Un « butin » de  millions d’euros

Considérée comme une spécialité du milieu franco-israélien, la fraude à la taxe carbone s’était nouée entre 2008 et 2009 sur le marché des droits à polluer, alors très peu réglementé, sur le modèle d’une simple escroqueri­e à la TVA Elle a coûté au total 1,6 milliard d’euros à l’État français. Plusieurs volets à 23, 146 ou encore 283 millions ont été jugés ces dernières années, mais celui-ci, avec 385 millions de TVA éludés au fisc, est le plus spectacula­ire. Il prend racine dans le quartier marseillai­s du Panier et s’étire entre une myriade de sociétés écrans et comptes offshore, d’Israël à la Nouvelle-Zélande. Le 20 mars, les deux procureurs du Parquet national financier (PNF) ont dénoncé dans leur réquisitoi­re un «casse du siècle» «inédit, démesuré», une «atteinte aux intérêts de la Nation ». Les prévenus, avec «223 comptes bancaires » dans «25 pays», avaient tissé selon le PNF «en quelques semaines une toile de sociétés dans le monde entier», qu’il aura fallu «dix ans » pour dénouer.

« Ma Dalton »

Mme Melgrani, 59 ans, qui fut surnommée «Ma Dalton» dans la presse, risque le plus gros : le parquet a demandé contre elle 12 ans d’emprisonne­ment et 10 millions d’euros d’amende. En récidive, l’ex-enseignant­e devenue gérante d’un pianobar puis «ingénieure commercial­e» dans une société du Bâtiment avait déjà été condamnée pour trafic de drogue. La sexagénair­e a reconnu avoir participé à une phase « test » de l’escroqueri­e ainsi qu’au blanchimen­t avec l’aide de proches, mais le PNF estime qu’elle a aussi contribué à mettre en place l’escroqueri­e proprement dite, commise via deux courtiers sur le marché des quotas carbone, ce dont elle se défend.
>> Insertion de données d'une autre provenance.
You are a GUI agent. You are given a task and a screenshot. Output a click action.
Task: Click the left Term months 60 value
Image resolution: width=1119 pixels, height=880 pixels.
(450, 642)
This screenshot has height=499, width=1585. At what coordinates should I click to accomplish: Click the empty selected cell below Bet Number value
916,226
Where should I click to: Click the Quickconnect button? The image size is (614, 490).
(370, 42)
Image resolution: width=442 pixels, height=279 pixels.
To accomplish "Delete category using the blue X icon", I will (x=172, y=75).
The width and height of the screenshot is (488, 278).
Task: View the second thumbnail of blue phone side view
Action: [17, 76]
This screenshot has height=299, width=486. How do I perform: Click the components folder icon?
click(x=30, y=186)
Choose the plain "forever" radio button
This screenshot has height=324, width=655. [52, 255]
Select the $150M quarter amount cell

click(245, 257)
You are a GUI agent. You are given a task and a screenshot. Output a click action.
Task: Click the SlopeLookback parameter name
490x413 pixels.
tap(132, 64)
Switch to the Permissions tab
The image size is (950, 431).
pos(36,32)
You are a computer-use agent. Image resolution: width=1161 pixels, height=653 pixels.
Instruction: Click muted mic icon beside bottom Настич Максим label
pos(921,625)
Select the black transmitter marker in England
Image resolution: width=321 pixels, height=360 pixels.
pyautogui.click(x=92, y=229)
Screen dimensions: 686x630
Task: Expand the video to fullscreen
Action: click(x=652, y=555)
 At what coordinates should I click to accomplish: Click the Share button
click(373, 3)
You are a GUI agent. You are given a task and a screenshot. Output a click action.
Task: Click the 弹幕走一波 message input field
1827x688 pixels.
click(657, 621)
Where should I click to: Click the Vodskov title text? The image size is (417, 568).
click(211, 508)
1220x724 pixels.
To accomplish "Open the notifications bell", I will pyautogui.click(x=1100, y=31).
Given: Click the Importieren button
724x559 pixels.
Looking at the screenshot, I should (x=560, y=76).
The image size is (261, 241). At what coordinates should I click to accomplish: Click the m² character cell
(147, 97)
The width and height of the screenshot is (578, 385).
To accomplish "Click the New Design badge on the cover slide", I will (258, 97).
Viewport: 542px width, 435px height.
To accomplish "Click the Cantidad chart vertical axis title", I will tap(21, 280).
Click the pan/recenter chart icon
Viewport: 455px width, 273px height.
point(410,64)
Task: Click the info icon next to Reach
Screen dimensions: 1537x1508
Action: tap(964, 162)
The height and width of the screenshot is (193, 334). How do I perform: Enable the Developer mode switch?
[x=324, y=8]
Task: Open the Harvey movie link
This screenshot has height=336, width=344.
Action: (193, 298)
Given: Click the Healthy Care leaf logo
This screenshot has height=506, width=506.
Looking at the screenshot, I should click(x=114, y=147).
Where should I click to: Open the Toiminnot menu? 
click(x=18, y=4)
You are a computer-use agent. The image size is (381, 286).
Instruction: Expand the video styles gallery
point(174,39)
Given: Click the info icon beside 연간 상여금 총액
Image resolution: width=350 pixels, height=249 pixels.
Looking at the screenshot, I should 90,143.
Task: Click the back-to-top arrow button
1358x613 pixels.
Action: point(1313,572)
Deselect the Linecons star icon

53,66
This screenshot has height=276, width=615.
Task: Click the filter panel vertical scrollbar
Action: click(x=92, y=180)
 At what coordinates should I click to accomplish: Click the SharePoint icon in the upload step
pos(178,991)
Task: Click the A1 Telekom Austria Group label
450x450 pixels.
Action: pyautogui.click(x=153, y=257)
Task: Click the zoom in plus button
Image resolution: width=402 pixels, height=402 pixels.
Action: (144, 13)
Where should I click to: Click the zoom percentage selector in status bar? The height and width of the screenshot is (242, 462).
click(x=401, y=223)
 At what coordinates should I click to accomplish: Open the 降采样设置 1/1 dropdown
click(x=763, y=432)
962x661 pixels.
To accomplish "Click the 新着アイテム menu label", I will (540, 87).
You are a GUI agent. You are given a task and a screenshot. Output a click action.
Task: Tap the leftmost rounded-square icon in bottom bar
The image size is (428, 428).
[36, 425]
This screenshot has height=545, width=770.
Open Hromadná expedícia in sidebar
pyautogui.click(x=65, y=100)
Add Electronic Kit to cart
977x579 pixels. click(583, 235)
L’accusation estime en outre qu’elle a «dirigé la partition que devaient jouer les uns et les autres ». Durant les débats, ses coprévenus ont semblé ne livrer des noms qu’avec son accord.

Train de vie fastueux entre Monaco, Londres et Israël

Contre Gérard Chetrit, 48 ans, qui avant d’être interpellé menait un train de vie fastueux entre Monaco, Londres et Israël (nos éditions du 9 avril 2016), avec yacht à Antibes, le PNF a demandé dix ans de prison et 20 millions d’euros d’amende. Ainsi que dix ans de prison et 5 millions d’euros d’amende contre un troisième suspect clé, Éric Castiel, en fuite en Israël, «trait d’union» entre les deux premiers. Leur défense s’est employée à tenter de prouver qu’ils n’étaient pas les moteurs de la fraude. «Mme Melgrani n’est pas la “Marraine” que l’on vous a présentée », avait plaidé l’un de ses avocats, Pierre Bruno. Contre les 33 autres prévenus, soupçonnés à divers degrés d’avoir participé à la fraude ou à son blanchimen­t en se faisant investisse­urs, gérants de paille ou intermédia­ires, des peines allant du sursis à 7 ans de prison ont été demandées. Parmi eux, des profession­nels : avocat, expert-comptable, promoteur, ont « trahi les règles du monde des affaires», avait estimé le parquet. Contre Grégory Zaoui, familier des dossiers «carbone», en fuite, sept ans et un million d’euros d’amende ont été requis. Et contre Angelina Porcaro, compagne de Christiane Melgrani, dont le restaurant marseillai­s La Cantinette avait vu transiter intrigues et billets de banques, cinq ans et 150 000 euros. Plusieurs prévenus, visés par un mandat d’arrêt, devraient manquer à l’appel demain.

1. Les escrocs achetaient des droits à polluer hors taxe à l’étranger, et les revendaien­t TTC en Europe. Ils détournaie­nt au passage la TVA, au détriment de l’État français.